Prodotto in 19 comuni della riva sinistra del Tanaro, le sue origini sono molto antiche e come diverse altre denominazioni ha vissuto negli ultimi anni una notevole crescita consensi in Italia e all'estero
Piemonte, terra di vini rossi pregiati, ma anche di bianchi di un certo spessore. Dell’Erbaluce di Caluso abbiamo già avuto modo di parlare, ma in questa tappa del nostro itinerario vogliamo soffermarci sul Roero Arneis. Forte del riconoscimento di Docg ottenuto nel 2004, si tratta di un vino che nella sua denominazione abbina il vitigno di produzione – l’Arneis appunto, utilizzato in purezza o almeno al 95% come minimo, mentre per il restante 5% si può ricorrere a vitigni a bacca bianca non aromatici piemontesi – a quello della regione geografica e storica della provincia di Cuneo situata nella parte nord occidentale della stessa, poco meno di 420 chilometri quadrati lungo la sinistra idrografica del fiume Tanaro, le cui acque la dividono dalle Langhe.

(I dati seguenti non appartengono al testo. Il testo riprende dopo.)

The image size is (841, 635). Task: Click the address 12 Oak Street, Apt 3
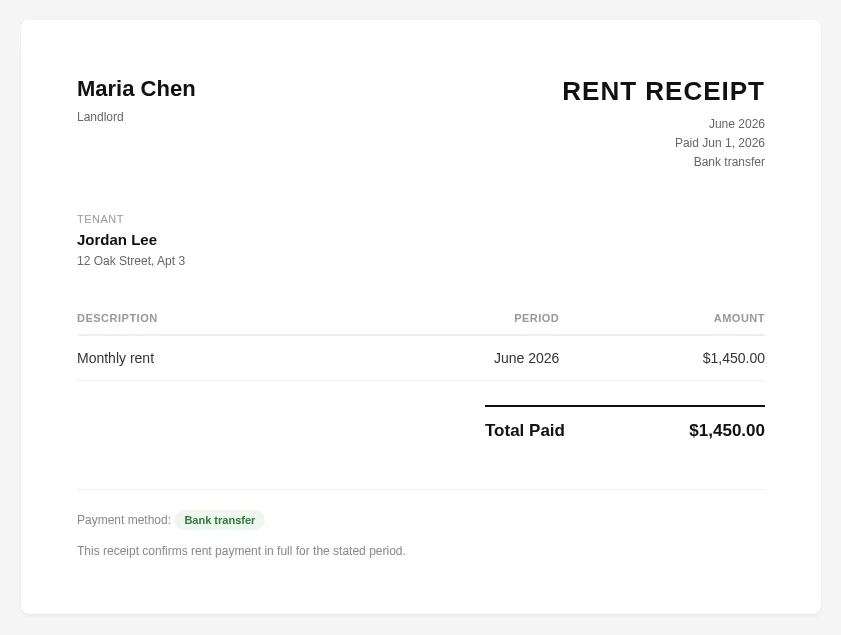click(x=131, y=261)
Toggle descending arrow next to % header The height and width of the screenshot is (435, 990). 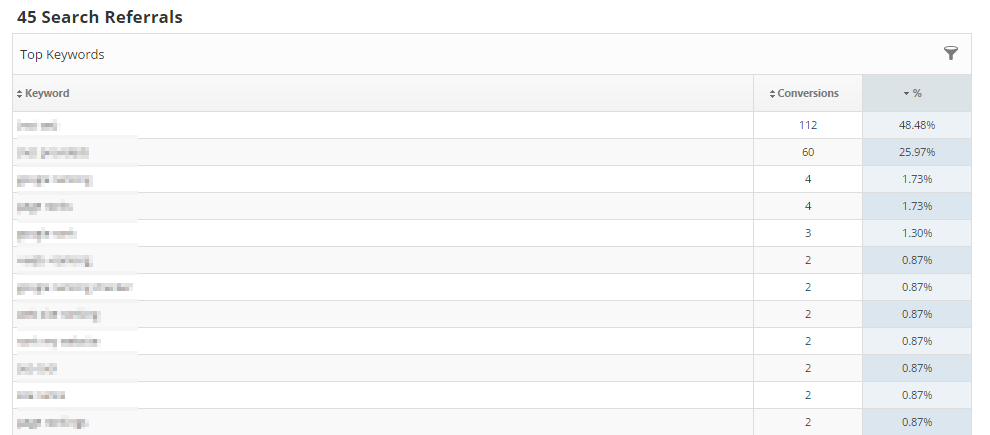pyautogui.click(x=906, y=94)
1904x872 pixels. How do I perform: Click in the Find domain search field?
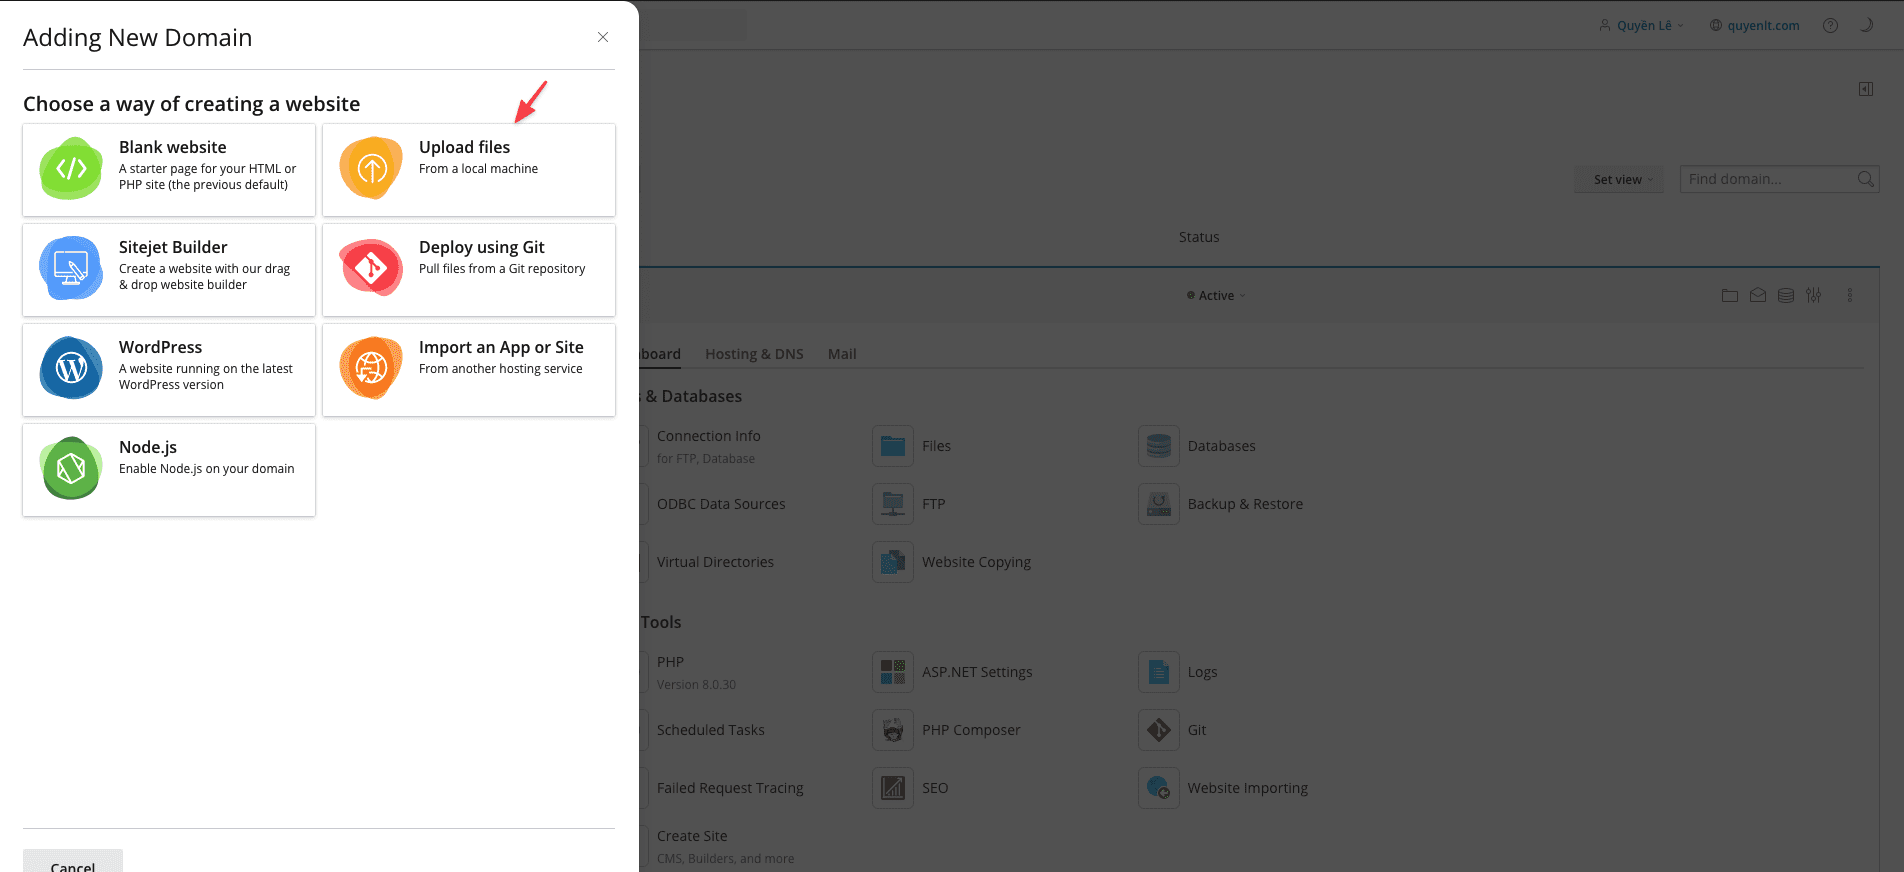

E se il Roero prende il nome dall’omonima famiglia feudale che resse il territorio per secoli a partire dal Medioevo e che dal 2014 è stato riconosciuto insieme alle Langhe e al Monferrato come “Patrimonio dell’umanità” dall’Unesco, Arneis pare che abbia origine dal vernacolo locale con il quale veniva associato a una persona estroversa, un po’ ribelle, e all’antico vitigno “Arneiso” (oppure “Reneiso”) originario nei pressi della località di Canale.
Rispetto al bacino geografico, la produzione di questo vino – del quale è molto apprezzata anche la versione “riserva” – è consentita unicamente in 19 comuni. Come diverse altre tipologie anche questo vino ha vissuto negli ultimi anni un particolare fermento, ottenendo un particolare apprezzamento in Italia come all’estero. Successo cresciuto esponenzialmente così come la sua produzione, che oggi ha raggiunto i sei milioni di bottiglie l’anno.
Con una gradazione alcolica considerata “importante” (dai 12,5 ai 24°), dal caratteristico colore paglierino più o meno intenso e dai riflessi leggermente ambrati, gli esperti enogastronomici ne consigliano l’abbinamento con formaggi stagionati, così come a piatti a base di carni bianche e pesce non troppo saporiti, locali e non, ma anche a un primo come i ravioli ricotta e spinaci. Per la sua particolare freschezza può inoltre accompagnarsi anche ad aperitivi e antipasti.